Just months ago, Salguero was told that P.S. 48’s band would be canceled for 2018. The budget was too thin. At her urging, students wrote letters and campaigned to save their band. It wasn’t their first time facing adversity.
When vandals broke into the school in 2013 and stole, damaged, or destroyed many musical instruments, Salguero urged her students to write a song. They wrote, “We Will Rise.” The tune built a following and earned Salguero an invite to “The Ellen Show” where Ellen DeGeneres and Shutterfly gave the school $50,000 and about $20,000 worth of new instruments.
With her award, Salguero will receive $10,000, which she’s earmarked to help pay her student loan debt.
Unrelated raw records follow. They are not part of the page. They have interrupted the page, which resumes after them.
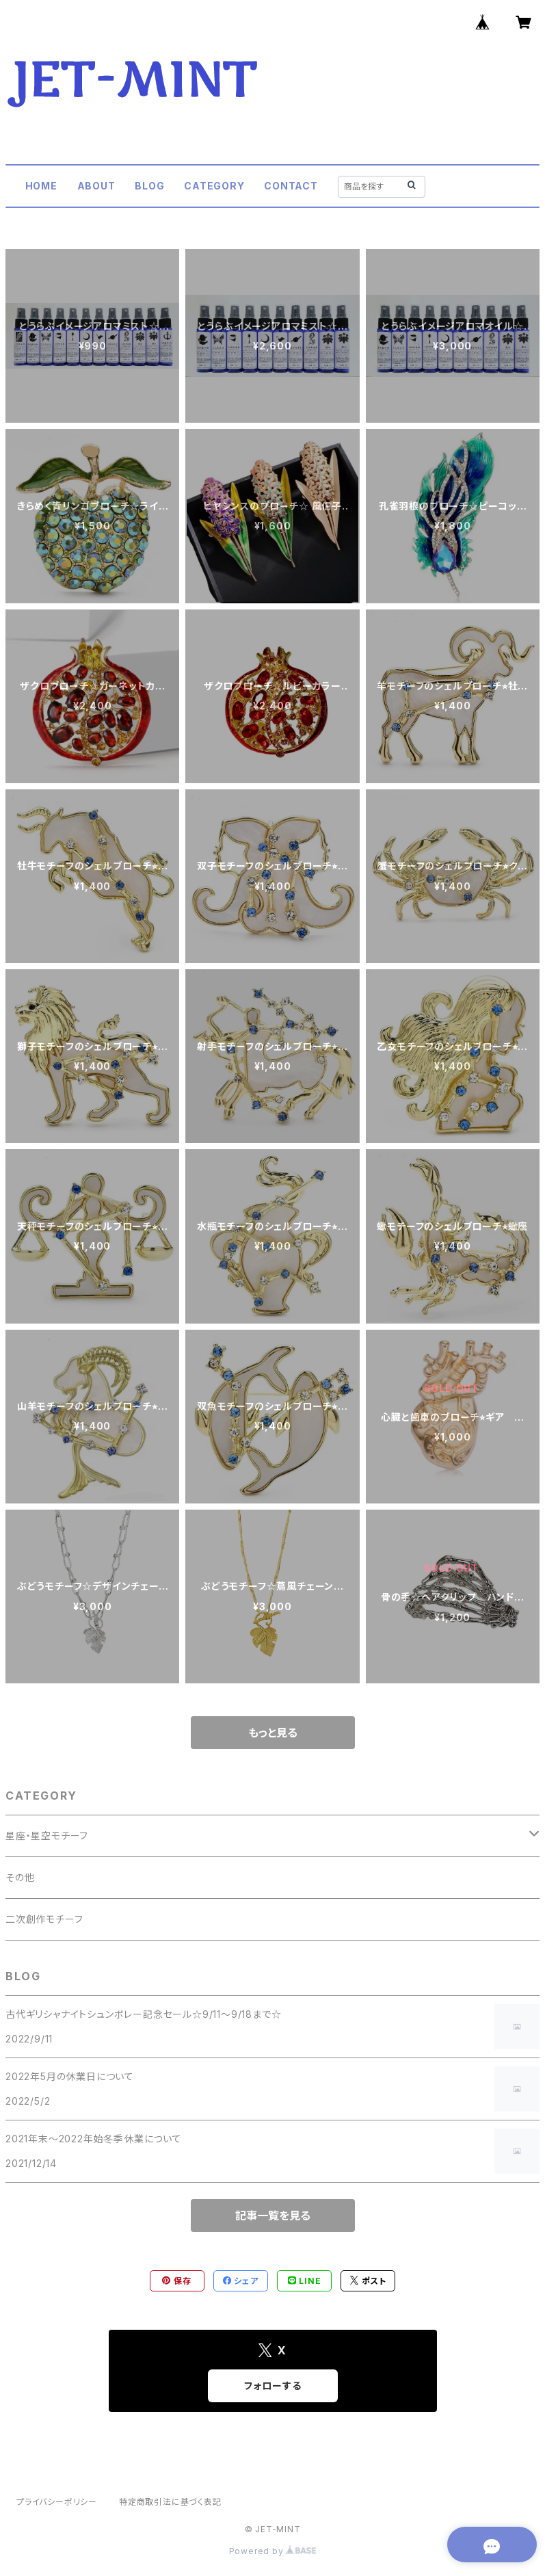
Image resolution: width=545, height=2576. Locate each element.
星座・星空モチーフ (46, 1835)
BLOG (149, 186)
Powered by (273, 2551)
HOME (41, 186)
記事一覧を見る (272, 2215)
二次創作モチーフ (44, 1919)
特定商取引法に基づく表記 (170, 2502)
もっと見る (272, 1732)
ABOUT (96, 186)
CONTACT (291, 186)
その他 (19, 1877)
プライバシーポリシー (56, 2502)
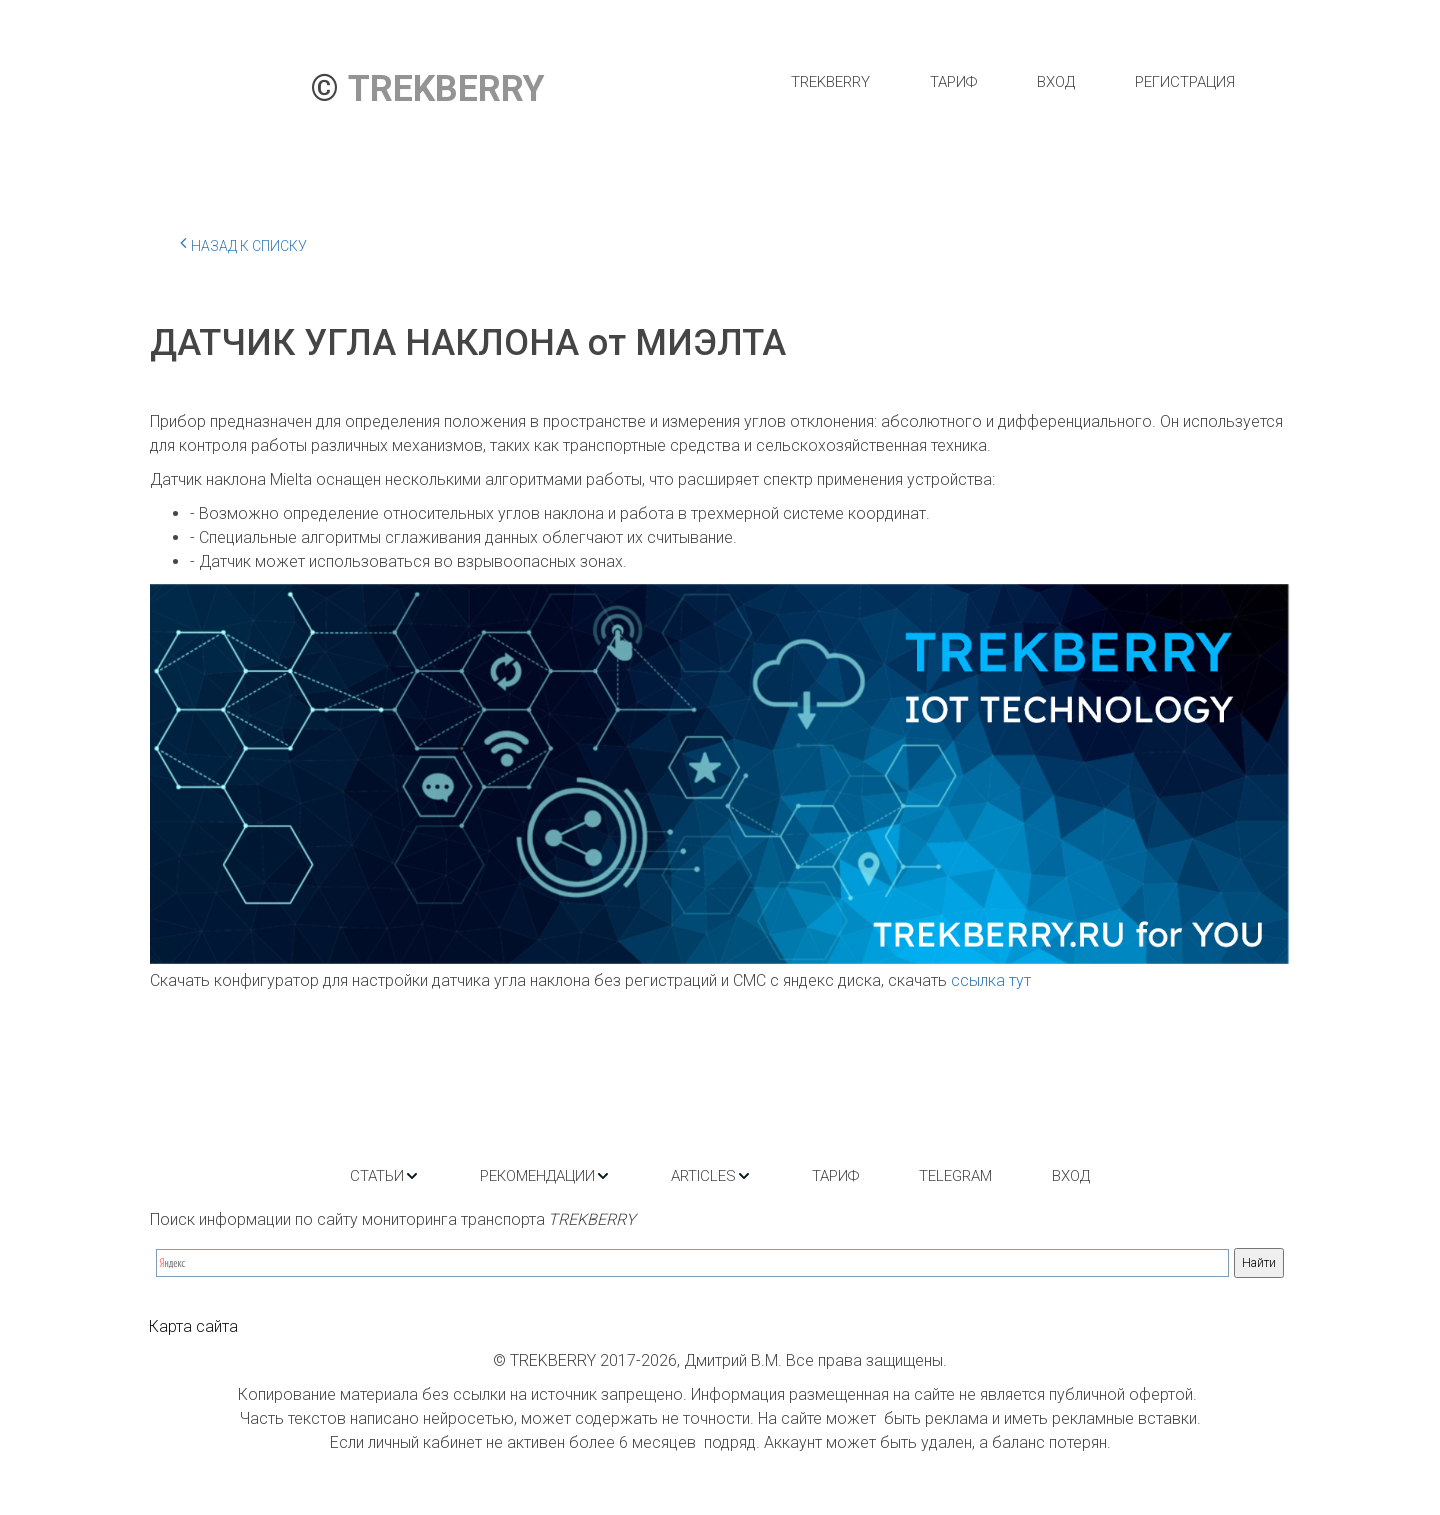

P.S. 48 will receive an additional $10,000.
— Liza Frenette, New York State United Teachers Communications
She Works Hard for the Athletes
While rare, NEA’s membership includes athletic trainers, too.
NEA represents English, math, social studies, and science teachers, librarians, school counselors, and nurses, bus drivers, and cafeteria workers. And did you know NEA members are also principals and college deans? In fact, there are more than 300 categories within NEA’s membership, and no matter their classification, these education professionals share a commitment to their students and their profession.
Just look at Heidi Plyler. She is a certified athletic trainer (AT) — another category of educators represented by NEA. As the only AT for the Lake Hamilton School District in Arkansas, Plyler teaches anatomy, the foundations of sports medicine, and athletic training to nearly 100 middle, junior high, and high school students.
The fact that Plyler is a rarity in her district is mirrored by statistics from The National Athletic Trainers Association, which indicate that while 70 percent of U.S. public high schools have athletic training services, only 37 percent have full-time athletic trainers.
In her role, Plyler cares for nearly 700 student-athletes and works with physicians to provide preventative services, emergency care, clinical diagnosis, therapeutic intervention, and rehabilitation of injuries and medical conditions. She meets with athletes and parents to discuss nutrition and writes the district’s emergency response plan for every sport. She also trains athletic coaches on CPR and works with the town’s emergency management system officials to ensure they know the proper procedures to follow when an injury occurs.
Plyler also works to boost the overall number of ATs. Recently, she helped to organize the Arkansas Athletic Trainers Association’s symposium. At the event, students networked with local surgeons and physicians, and learned about the athletic training profession.
A hard-working building representative at her school, Plyler helps to provide much-needed support to new and early career educators through SPARKS, a program created to connect new teachers to their association. She helps educators improve their practice and management style, and helps them set goals for their students.
Asked why she’s so dedicated both in and away from school, Plyler says, “I’m deeply involved in my profession because it not only provides an avenue for students to get hands on work in an ever growing medical field, but it also provides sincere joy when returning those athletes from initial injury to their specified field of play.”